Didatangkan dengan banderol mencapai 62,5 juta pounds dari Wolverhampton Wanderers, Cunha langsung memikat hati para pendukung United meski hanya tampil sekitar 20 menit. Kehadirannya bukan sekadar tambahan tenaga, tetapi memperlihatkan aura, karakter, dan kreativitas yang membuat atmosfer di Old Trafford berubah dalam sekejap.
Saat masuk lapangan, Cunha tidak menunjukkan keraguan sedikit pun. Dalam debut singkat itu, ia mampu menampilkan kualitas olah bola yang tinggi, kecepatan, serta keberanian dalam menantang bek-bek top Arsenal. Nama-nama seperti Riccardo Calafiori, Declan Rice, hingga William Saliba sempat dipermalukan lewat gocekan dan akselerasi eksplosifnya.
Kemampuan teknis Cunha bukanlah hal mengejutkan. Latar belakangnya sebagai pemain futsal di Brasil membuatnya piawai bergerak di ruang sempit. Beberapa kali ia menggunakan trik yang jarang terlihat di Premier League, termasuk gerakan pirouette ala Zinedine Zidane, yang langsung disambut riuh tepuk tangan suporter. Bagi fans United, aksi ini menjadi secercah harapan baru setelah musim lalu tim tampil inkonsisten.

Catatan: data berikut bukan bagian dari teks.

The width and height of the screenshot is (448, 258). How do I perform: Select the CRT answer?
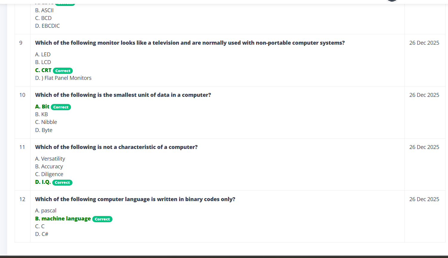(x=43, y=70)
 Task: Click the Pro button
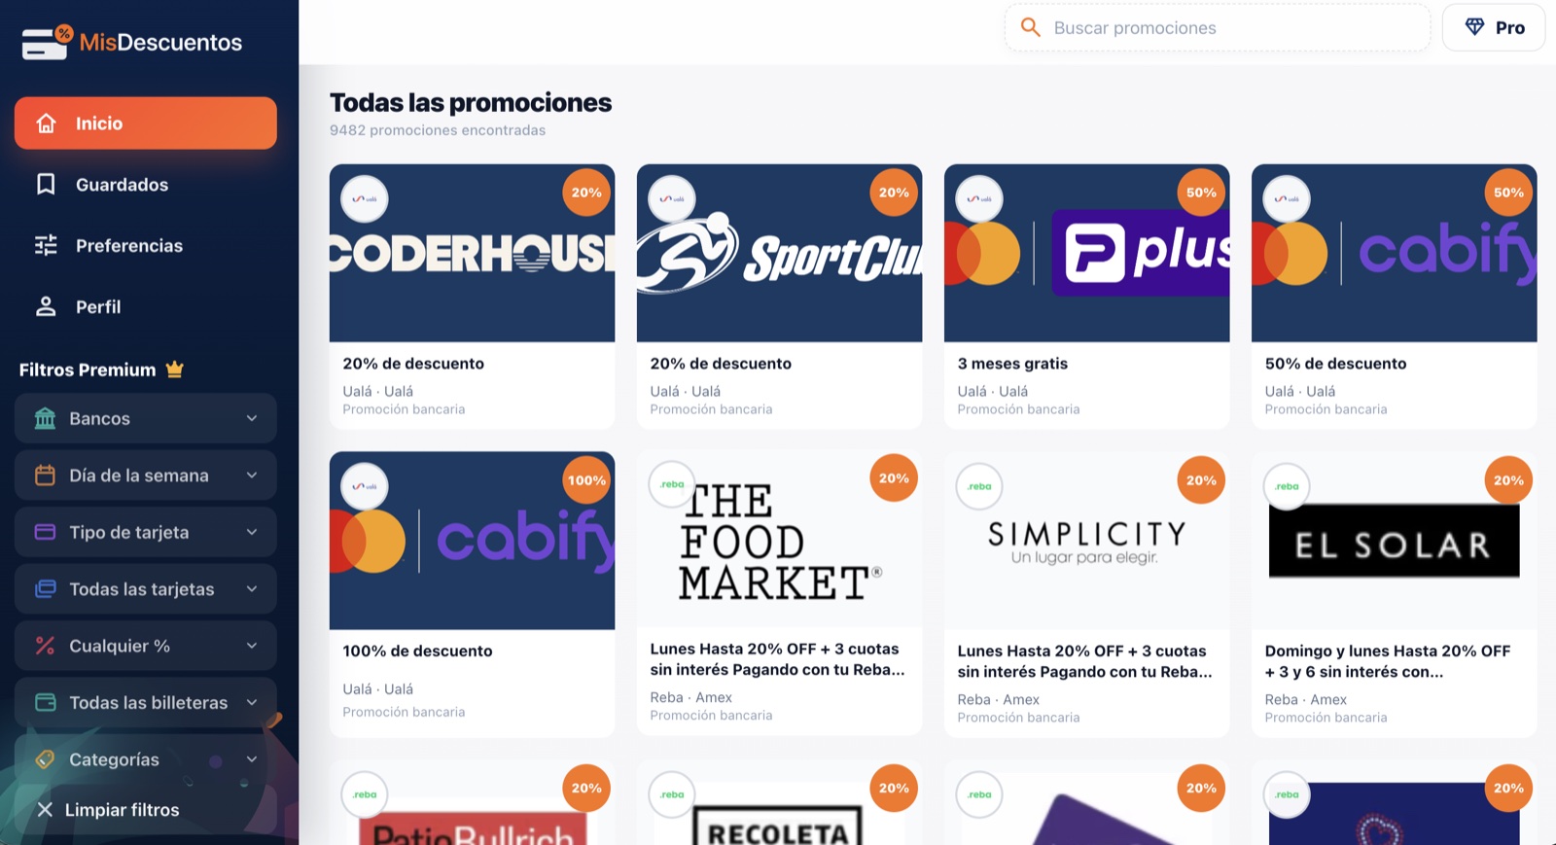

Tidak hanya skill individu, Cunha juga menunjukkan etos kerja tinggi. Ia berlari mengejar bola, menutup ruang lawan, bahkan menegur pemain Arsenal yang dianggap sengaja membuang waktu. Sikap ini mencerminkan karakter tegas dan penuh determinasi, hal yang kerap dirindukan fans United dari seorang pemain.
Satu momen krusial terjadi ketika Cunha dijatuhkan William Saliba di kotak terlarang. Banyak yang menilai itu seharusnya berbuah penalti, namun wasit bergeming. Meski begitu, insiden ini memperlihatkan keberanian Cunha dalam mencari ruang dan memaksa bek lawan melakukan pelanggaran.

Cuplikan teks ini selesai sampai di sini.